Instructions to follow: Reproduce only the lines of the material below that start at the line containing "Back To School (508, 1756)" and stop at the line containing "Sondaggi (83, 279)". Keep both end lines.

━━━━━━

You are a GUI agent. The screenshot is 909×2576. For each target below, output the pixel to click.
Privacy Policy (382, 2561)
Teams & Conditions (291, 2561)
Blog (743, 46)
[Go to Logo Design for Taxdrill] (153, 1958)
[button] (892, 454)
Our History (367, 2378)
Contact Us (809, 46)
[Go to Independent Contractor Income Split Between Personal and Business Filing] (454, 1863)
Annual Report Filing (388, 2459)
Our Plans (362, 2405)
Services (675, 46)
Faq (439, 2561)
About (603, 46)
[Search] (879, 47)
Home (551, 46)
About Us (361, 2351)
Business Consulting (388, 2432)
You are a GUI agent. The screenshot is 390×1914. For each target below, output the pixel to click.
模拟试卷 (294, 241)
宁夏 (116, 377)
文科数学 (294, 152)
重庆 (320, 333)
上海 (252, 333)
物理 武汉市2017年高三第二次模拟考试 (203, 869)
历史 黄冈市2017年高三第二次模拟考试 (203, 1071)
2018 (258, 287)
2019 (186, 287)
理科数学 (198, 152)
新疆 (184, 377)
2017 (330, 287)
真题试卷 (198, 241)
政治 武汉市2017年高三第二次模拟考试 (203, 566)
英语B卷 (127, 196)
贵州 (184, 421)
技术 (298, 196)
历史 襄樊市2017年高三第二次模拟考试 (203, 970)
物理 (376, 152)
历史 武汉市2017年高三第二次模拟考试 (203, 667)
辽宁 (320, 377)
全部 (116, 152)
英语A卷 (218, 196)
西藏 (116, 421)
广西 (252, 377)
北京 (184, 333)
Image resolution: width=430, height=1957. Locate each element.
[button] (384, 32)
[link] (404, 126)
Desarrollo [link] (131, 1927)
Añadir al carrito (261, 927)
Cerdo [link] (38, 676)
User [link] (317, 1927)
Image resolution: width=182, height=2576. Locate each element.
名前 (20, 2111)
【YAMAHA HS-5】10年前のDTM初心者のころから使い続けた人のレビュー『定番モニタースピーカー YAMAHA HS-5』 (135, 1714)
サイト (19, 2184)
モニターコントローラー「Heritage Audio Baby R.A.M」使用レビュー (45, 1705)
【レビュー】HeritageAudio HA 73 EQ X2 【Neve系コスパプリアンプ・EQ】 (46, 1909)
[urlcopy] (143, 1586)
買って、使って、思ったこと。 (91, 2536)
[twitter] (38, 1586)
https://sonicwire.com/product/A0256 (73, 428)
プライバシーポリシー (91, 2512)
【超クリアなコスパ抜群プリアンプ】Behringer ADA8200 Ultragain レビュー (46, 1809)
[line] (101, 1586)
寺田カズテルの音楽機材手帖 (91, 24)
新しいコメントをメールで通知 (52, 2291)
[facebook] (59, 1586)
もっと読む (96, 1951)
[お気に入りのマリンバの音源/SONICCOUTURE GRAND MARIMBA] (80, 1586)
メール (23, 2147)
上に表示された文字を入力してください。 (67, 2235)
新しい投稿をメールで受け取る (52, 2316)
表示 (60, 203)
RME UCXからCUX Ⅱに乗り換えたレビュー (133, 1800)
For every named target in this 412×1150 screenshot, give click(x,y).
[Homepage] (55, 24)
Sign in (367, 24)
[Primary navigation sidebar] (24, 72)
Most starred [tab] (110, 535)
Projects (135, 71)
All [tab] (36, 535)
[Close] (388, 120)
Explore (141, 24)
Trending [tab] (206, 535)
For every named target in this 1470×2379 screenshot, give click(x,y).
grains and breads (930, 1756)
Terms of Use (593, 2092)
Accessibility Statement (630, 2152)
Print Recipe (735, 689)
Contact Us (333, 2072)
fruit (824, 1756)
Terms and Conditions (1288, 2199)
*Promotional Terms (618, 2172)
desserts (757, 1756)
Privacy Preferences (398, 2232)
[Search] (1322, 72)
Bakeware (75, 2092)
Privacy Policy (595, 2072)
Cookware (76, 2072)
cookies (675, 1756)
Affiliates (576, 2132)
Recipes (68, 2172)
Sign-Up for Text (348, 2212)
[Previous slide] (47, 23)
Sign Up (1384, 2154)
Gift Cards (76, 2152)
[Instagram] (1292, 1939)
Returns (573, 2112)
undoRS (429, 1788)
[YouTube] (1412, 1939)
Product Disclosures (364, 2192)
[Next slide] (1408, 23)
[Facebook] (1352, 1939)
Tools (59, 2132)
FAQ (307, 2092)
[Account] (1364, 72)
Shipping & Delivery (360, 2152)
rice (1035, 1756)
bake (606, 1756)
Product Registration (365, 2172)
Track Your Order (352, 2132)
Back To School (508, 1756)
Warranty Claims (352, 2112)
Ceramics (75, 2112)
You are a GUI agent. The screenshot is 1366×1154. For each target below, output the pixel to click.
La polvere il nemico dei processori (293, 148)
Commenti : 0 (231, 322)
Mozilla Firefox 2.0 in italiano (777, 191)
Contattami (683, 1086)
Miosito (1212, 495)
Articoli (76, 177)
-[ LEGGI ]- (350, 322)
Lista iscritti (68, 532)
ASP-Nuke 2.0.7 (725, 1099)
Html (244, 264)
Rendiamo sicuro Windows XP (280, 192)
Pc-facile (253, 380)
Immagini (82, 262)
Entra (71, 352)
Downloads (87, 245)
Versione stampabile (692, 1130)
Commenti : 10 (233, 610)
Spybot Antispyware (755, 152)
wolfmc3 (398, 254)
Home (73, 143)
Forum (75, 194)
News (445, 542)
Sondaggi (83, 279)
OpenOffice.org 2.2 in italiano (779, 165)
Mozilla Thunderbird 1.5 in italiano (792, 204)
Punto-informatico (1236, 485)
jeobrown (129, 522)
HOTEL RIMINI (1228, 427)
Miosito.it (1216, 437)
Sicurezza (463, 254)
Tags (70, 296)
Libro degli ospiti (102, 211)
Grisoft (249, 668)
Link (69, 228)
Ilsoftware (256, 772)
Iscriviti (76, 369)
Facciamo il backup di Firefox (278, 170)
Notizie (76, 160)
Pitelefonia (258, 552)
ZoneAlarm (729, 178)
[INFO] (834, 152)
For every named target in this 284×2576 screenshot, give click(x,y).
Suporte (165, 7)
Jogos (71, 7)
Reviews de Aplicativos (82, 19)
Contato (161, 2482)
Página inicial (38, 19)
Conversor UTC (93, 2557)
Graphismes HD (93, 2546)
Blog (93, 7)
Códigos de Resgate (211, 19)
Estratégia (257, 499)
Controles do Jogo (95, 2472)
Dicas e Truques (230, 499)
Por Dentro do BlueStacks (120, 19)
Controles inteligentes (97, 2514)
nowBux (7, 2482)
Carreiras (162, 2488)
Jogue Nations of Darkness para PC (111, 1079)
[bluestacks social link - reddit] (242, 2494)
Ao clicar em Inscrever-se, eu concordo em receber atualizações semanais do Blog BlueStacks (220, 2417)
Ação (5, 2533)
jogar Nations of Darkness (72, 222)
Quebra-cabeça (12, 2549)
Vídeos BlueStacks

━━━━━━

Response to this task:
Back To School (508, 1756)
Warranty Claims (352, 2112)
Ceramics (75, 2112)
You are a GUI agent. The screenshot is 1366×1154. For each target below, output the pixel to click.
La polvere il nemico dei processori (293, 148)
Commenti : 0 (231, 322)
Mozilla Firefox 2.0 in italiano (777, 191)
Contattami (683, 1086)
Miosito (1212, 495)
Articoli (76, 177)
-[ LEGGI ]- (350, 322)
Lista iscritti (68, 532)
ASP-Nuke 2.0.7 (725, 1099)
Html (244, 264)
Rendiamo sicuro Windows XP (280, 192)
Pc-facile (253, 380)
Immagini (82, 262)
Entra (71, 352)
Downloads (87, 245)
Versione stampabile (692, 1130)
Commenti : 10 (233, 610)
Spybot Antispyware (755, 152)
wolfmc3 (398, 254)
Home (73, 143)
Forum (75, 194)
News (445, 542)
Sondaggi (83, 279)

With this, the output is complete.